*Text provided:*
§

Research Article

Pheochromocytoma/Ganglioneuroma and Auto-Immunity: Report of Two Cases

Fatma Mnif*, Wafa Ben Othmen, Dorra Ghorbel, Mouna Elleuch, Dhouha Ben Salah and Mohamed Abid

Department of endocrinology, CHU Hedi Chaker Sfax, Tunisia

Submission: March 28, 2019; Published: April 26, 2019

*Corresponding author:Fatma Mnif, Department of endocrinology, CHU Hedi Chaker Sfax, Tunisia

How to cite this article:Fatma M, Wafa B O, Dorra G, Mouna E, Dhouha B S, et al. Pheochromocytoma/Ganglioneuroma and Auto-Immunity: Report of Two Cases. J Endocrinol Thyroid Res. 2019; 4(3): 555636. DOI: 10.19080/JETR.2019.04.555636

Introduction

Both pheochromocytoma and ganglioneuroma (GN) are tumors of neural crest origin [1]. While pheochromocytoma originates from the adrenal medullary chromaffin cells, GN represents a tumor from autonomic ganglion cells or their precursors [2]. Only a small proportion of ganglioneuromas is of adrenal origin [3]. We report two cases of rare associations between an adrenal GN and a pheochromocytoma and auto-immune endocrinopathies: Addison’s disease and Hashimoto’s disease respectively.

Case 1

A 24-year-old female came with an ascites of great abundance and transudative character in fine-needle aspiration cytology (protein=51g/l, white blood cells=60/mm 3, lymphocytes=65%) whose etiologic investigation was negative, namely the research of Mycobacterium tuberculosis in the urine and in the spittle, liver serology (hepatitis A, hepatitis B, hepatitis C and hepatitis E serology), serologic tests for autoimmune hepatitis (anti LKM1 - anti smooth muscle - anti mitochondria) and tumor markers. The evolution was marked by the persistence of an ascites blade of low abundance after drainage. During the investigation of this disease, a heterogeneous, hypoechogenic right adrenal solid mass, measuring 51x33 mm, was incidentally detected through abdominal CT scan. The patient was referred to our department for further examination. Blood pressure was normal (110/70 mmHg). Physical examination demonstrated no significant finding. Routine laboratory tests were normal. Endocrine tests (Table 1), including Plasma Aldosterone Concentration (PAC), Plasma Rennin Activity (PRA), PAC/PRA ratio, diurnal cortisol rhythms, 24-h urinary catecholamines, and their metabolites were within normal ranges.

§

*Information supplied:*

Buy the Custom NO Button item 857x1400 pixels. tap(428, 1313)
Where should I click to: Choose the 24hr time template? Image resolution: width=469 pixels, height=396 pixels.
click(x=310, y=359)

§

*Exercise requirements:*
(a) In the case report on pheochromocytoma and ganglioneuroma, what were the dimensions of the right adrenal mass detected in the first patient?
(b) Continue the case report on pheochromocytoma and ganglioneuroma from its final sentence.

*Results of the exercise:*
(a) 51x33 mm

(b)
Abdominal computed tomography (CT) scan showed a round right adrenal mass of irregular outline, having a diameter of 51x33 mm and its spontaneous density was 36UH with heterogeneous contrast enhancement and without calcification. (Figures 1a and b), the left adrenal gland was normal. Magnetic resonance imaging was not performed. Right Laparoscopic adrenalectomy was performed through the transabdominal route under general anesthesia. The removed tumor was well circumscribed, measuring 60 x50 x15 mm. The histological diagnosis was that of adrenal ganglioneuroma by showing mature ganglion cells spindle shaped, called Schwann cells (Figures 2a and b). The immunohistochemical analysis was not performed.

Case 2

Four days after the operation, the patient experienced nausea, vomiting and abdominal pain with a hypotension of 90/60 mmHg. At first, we had thought of a possible postoperative complication such as deep bruising or abscess of the abdominal wall of the operation site. These two possibilities were eliminated with a normal abdominal ultrasound scan. Clinical examination, however, was strongly in favor of an adrenal failure which could not be explained by the unilateral adrenalectomy of a non-secreting adrenal adenoma. Laboratory tests were normal except for the level of plasma cortisol which was reduced to 57 ng/ml. Adrenal failure was confirmed by two synacthen 250 μg tests which were performed first 15 days and then two and a half months after surgery (Table 2). Besides that, the other hormonal tests were not controlled.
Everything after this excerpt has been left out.